### Prompt
Can you rewrite the lines starting at the one containing "Where should I click to: Click the main" and ending at the last line, with "GUI agent" renamed to "interface agent" and nothing else changed?

### Records for this exercise
-------------------------

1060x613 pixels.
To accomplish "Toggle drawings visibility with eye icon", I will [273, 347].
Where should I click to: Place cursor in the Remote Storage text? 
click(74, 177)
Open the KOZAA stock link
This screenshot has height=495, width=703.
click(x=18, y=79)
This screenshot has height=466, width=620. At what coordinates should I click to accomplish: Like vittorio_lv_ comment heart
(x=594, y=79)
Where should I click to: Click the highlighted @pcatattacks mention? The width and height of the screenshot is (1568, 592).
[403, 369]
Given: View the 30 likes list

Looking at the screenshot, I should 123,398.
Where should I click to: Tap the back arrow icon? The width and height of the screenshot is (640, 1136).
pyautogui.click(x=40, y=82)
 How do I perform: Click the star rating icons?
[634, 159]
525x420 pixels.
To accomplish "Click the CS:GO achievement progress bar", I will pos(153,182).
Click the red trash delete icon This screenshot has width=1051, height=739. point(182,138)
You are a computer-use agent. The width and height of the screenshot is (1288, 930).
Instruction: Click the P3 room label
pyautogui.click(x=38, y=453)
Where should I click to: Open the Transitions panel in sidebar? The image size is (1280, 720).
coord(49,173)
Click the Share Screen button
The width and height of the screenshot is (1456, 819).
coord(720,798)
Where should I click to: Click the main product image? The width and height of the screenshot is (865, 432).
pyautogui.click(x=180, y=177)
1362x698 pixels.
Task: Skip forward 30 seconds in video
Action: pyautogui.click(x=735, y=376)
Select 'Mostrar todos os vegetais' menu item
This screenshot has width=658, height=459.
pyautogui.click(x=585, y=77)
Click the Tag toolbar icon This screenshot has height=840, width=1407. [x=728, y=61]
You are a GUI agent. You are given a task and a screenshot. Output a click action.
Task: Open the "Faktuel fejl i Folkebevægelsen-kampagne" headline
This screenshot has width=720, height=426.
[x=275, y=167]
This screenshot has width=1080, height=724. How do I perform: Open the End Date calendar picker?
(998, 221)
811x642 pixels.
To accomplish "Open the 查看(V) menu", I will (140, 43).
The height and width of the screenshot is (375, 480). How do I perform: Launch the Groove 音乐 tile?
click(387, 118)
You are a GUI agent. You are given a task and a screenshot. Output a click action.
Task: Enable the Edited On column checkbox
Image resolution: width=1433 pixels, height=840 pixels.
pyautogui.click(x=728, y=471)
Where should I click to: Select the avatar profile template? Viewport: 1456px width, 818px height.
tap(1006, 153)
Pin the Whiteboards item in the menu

-------------------------

### Exercise answer
Where should I click to: Click the main product image? The width and height of the screenshot is (865, 432).
pyautogui.click(x=180, y=177)
1362x698 pixels.
Task: Skip forward 30 seconds in video
Action: pyautogui.click(x=735, y=376)
Select 'Mostrar todos os vegetais' menu item
This screenshot has width=658, height=459.
pyautogui.click(x=585, y=77)
Click the Tag toolbar icon This screenshot has height=840, width=1407. [x=728, y=61]
You are a interface agent. You are given a task and a screenshot. Output a click action.
Task: Open the "Faktuel fejl i Folkebevægelsen-kampagne" headline
This screenshot has width=720, height=426.
[x=275, y=167]
This screenshot has width=1080, height=724. How do I perform: Open the End Date calendar picker?
(998, 221)
811x642 pixels.
To accomplish "Open the 查看(V) menu", I will (140, 43).
The height and width of the screenshot is (375, 480). How do I perform: Launch the Groove 音乐 tile?
click(387, 118)
You are a interface agent. You are given a task and a screenshot. Output a click action.
Task: Enable the Edited On column checkbox
Image resolution: width=1433 pixels, height=840 pixels.
pyautogui.click(x=728, y=471)
Where should I click to: Select the avatar profile template? Viewport: 1456px width, 818px height.
tap(1006, 153)
Pin the Whiteboards item in the menu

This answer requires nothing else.